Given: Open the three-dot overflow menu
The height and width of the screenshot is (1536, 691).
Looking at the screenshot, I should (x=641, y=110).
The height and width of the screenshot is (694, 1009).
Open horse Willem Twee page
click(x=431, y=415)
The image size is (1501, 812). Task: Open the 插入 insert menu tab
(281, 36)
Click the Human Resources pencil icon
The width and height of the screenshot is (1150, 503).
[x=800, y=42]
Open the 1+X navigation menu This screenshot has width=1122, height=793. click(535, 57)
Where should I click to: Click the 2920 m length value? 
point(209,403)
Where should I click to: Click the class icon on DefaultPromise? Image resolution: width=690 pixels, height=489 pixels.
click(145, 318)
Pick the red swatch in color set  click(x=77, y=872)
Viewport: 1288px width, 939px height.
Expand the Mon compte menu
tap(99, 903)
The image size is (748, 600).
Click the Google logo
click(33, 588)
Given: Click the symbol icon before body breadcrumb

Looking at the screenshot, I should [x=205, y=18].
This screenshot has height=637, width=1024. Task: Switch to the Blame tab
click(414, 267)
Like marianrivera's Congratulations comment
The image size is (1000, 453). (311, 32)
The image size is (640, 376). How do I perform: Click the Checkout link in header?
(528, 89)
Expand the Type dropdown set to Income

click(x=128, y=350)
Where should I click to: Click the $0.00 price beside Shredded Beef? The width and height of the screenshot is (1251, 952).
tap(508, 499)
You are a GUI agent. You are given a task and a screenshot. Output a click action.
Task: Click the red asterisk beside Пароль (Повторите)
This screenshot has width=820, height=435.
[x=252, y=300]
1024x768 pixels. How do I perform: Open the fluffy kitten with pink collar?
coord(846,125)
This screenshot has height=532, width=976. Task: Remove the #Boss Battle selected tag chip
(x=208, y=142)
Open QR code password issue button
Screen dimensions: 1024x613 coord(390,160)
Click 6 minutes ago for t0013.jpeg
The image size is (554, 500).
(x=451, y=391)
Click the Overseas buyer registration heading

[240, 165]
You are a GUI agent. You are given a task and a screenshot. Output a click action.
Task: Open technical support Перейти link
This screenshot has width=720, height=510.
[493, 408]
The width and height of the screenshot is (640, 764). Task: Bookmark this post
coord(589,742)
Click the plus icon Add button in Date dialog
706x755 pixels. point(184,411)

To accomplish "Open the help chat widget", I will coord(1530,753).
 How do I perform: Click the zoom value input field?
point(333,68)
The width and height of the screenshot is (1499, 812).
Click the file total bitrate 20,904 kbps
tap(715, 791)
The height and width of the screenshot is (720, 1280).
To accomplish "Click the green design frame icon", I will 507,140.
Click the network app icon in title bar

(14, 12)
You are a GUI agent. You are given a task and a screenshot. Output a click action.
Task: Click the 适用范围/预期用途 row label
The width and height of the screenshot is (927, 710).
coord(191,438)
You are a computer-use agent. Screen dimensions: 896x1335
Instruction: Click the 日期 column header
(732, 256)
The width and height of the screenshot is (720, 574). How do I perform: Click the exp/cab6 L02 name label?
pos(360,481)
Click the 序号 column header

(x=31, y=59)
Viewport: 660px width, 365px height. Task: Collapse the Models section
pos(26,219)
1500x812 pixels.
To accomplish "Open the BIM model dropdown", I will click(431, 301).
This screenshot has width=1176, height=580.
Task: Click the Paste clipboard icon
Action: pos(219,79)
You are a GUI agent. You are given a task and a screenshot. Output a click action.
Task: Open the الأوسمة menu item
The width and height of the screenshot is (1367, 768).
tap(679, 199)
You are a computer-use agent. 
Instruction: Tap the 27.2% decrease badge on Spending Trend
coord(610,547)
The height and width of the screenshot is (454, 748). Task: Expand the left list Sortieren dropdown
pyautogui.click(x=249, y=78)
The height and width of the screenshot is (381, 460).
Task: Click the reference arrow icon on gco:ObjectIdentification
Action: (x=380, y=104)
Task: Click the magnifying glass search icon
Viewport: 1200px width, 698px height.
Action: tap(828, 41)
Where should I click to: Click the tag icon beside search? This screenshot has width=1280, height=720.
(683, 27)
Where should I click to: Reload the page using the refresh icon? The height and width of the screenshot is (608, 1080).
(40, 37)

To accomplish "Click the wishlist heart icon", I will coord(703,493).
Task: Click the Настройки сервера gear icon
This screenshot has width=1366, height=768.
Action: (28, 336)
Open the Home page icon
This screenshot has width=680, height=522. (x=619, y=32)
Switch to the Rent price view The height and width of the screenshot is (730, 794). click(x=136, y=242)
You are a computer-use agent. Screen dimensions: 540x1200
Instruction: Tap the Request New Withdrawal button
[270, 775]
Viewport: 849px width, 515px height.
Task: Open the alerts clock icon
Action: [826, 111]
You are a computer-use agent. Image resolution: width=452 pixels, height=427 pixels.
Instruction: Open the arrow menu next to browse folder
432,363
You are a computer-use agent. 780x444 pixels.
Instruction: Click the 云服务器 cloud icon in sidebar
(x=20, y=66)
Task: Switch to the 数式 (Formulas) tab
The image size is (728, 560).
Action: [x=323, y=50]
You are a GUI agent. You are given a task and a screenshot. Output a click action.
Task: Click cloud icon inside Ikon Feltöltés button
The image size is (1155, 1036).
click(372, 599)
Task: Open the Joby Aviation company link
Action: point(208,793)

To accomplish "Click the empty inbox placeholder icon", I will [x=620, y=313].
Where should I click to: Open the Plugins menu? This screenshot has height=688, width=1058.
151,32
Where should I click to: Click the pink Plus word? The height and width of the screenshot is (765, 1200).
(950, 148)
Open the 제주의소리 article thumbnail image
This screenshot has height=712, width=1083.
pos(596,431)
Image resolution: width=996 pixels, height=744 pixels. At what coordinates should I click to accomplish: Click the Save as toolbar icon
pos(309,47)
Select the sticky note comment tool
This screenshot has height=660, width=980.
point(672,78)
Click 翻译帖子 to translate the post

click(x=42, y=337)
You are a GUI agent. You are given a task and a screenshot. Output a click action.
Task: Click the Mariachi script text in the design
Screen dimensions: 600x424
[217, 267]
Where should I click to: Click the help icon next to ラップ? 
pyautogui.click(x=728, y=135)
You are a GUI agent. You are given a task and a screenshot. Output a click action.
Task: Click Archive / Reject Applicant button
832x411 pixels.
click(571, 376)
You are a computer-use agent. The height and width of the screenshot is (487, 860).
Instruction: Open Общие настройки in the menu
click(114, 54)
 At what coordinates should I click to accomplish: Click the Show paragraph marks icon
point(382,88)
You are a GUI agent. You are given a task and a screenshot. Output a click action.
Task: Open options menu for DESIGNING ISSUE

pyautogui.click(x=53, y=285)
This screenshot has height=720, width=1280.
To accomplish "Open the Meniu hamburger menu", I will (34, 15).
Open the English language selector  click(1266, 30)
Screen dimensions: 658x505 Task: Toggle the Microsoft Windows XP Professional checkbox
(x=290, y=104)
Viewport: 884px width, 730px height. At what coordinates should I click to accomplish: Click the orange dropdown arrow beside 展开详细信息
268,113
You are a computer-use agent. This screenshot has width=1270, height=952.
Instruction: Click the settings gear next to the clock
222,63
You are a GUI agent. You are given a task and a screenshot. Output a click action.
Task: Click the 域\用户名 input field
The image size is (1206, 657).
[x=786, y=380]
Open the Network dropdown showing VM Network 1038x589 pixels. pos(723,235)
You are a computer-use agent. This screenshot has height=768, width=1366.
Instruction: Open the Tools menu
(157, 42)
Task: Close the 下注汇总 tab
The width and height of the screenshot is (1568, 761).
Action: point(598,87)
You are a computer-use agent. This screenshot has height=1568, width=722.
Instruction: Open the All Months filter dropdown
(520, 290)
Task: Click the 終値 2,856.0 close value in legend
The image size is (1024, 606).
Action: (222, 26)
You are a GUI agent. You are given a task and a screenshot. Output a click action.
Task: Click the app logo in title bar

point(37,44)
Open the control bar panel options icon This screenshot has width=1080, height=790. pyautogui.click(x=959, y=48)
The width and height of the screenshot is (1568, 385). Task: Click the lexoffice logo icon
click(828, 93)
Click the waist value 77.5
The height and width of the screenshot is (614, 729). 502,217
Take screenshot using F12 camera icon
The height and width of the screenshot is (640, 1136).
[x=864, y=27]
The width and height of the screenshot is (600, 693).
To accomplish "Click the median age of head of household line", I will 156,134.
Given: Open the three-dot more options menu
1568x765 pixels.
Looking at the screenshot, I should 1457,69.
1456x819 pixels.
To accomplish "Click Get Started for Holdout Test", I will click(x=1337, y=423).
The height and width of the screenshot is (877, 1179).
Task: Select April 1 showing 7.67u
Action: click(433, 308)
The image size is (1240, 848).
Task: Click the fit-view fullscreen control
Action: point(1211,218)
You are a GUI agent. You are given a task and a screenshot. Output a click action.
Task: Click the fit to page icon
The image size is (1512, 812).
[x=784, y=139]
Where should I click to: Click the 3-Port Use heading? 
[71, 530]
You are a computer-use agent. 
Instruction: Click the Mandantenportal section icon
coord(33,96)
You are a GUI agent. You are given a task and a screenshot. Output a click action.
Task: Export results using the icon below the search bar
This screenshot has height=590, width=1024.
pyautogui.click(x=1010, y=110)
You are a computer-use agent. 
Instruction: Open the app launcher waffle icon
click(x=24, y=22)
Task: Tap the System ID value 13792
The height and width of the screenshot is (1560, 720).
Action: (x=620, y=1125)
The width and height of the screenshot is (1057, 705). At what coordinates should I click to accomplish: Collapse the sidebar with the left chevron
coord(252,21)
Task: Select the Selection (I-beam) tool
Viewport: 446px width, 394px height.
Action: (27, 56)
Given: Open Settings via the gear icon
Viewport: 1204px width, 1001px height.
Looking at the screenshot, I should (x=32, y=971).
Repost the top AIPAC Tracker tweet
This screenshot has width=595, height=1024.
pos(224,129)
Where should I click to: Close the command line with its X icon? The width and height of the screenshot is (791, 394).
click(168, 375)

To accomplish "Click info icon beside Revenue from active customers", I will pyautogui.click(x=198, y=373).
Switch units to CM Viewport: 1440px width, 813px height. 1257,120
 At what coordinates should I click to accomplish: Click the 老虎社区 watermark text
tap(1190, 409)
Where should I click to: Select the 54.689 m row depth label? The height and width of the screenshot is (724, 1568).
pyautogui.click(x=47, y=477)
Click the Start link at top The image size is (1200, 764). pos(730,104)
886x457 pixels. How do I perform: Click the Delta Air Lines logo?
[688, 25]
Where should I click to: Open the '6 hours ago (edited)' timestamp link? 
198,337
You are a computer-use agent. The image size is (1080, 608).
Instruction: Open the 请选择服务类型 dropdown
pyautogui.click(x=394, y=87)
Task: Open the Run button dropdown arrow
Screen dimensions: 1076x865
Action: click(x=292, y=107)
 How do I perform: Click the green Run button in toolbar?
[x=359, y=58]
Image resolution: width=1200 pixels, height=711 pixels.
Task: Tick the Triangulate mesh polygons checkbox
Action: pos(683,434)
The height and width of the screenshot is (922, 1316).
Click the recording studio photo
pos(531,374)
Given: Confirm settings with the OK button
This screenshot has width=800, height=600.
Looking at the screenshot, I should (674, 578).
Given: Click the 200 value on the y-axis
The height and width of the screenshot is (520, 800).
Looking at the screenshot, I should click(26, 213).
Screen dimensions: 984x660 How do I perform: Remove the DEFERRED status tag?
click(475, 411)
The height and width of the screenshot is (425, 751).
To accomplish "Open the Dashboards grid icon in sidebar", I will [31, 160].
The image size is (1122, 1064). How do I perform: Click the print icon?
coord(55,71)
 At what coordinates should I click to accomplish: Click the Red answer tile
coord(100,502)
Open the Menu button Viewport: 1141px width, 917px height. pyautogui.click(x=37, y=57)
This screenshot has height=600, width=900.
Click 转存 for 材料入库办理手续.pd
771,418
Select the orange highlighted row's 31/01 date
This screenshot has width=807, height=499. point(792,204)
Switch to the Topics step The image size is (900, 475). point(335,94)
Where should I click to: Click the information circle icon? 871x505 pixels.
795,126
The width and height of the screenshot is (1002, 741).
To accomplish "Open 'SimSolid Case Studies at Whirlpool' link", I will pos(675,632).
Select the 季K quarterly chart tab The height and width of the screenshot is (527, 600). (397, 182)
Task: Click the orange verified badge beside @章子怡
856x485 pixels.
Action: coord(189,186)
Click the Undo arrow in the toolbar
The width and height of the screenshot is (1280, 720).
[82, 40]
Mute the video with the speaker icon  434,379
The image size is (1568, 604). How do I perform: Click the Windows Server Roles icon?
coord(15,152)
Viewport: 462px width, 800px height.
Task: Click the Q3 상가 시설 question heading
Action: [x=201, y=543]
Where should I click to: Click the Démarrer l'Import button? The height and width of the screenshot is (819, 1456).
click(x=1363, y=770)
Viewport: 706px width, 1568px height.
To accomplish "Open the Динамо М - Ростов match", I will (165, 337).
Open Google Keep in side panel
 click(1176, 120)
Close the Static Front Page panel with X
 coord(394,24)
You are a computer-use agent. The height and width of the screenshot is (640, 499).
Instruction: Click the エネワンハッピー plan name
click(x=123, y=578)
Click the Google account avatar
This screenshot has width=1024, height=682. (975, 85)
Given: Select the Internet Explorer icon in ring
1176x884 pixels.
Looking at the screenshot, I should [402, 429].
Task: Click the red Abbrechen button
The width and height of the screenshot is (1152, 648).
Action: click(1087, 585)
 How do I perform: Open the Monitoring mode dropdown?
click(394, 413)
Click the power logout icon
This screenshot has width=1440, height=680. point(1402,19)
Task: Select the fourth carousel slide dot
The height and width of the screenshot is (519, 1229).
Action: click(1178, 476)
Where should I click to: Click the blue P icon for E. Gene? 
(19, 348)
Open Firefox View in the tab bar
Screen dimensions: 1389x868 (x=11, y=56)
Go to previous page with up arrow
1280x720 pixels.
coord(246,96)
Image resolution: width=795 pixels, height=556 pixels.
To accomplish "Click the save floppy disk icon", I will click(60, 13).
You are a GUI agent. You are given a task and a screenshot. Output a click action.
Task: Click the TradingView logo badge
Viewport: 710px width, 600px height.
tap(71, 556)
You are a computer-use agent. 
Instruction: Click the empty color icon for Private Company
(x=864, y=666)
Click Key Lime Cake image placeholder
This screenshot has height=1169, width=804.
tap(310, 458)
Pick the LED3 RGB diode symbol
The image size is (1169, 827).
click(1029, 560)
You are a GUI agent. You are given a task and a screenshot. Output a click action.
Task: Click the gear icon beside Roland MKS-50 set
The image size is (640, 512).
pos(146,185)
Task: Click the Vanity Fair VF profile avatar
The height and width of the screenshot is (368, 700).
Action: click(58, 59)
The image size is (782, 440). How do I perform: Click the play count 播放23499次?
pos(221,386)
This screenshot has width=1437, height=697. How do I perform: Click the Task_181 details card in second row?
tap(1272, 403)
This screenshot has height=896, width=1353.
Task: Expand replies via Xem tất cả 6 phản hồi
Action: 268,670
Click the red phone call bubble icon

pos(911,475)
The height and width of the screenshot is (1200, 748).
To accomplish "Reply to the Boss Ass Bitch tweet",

- **AIM OF THE TASK**
Would you restate, word for word, every line of the listing from its first line through the line with "Open the 1+X"?

- **SOLUTION FOR THIS EXERCISE**
Given: Open the three-dot overflow menu
The height and width of the screenshot is (1536, 691).
Looking at the screenshot, I should (x=641, y=110).
The height and width of the screenshot is (694, 1009).
Open horse Willem Twee page
click(x=431, y=415)
The image size is (1501, 812). Task: Open the 插入 insert menu tab
(281, 36)
Click the Human Resources pencil icon
The width and height of the screenshot is (1150, 503).
[x=800, y=42]
Open the 1+X navigation menu This screenshot has width=1122, height=793. click(535, 57)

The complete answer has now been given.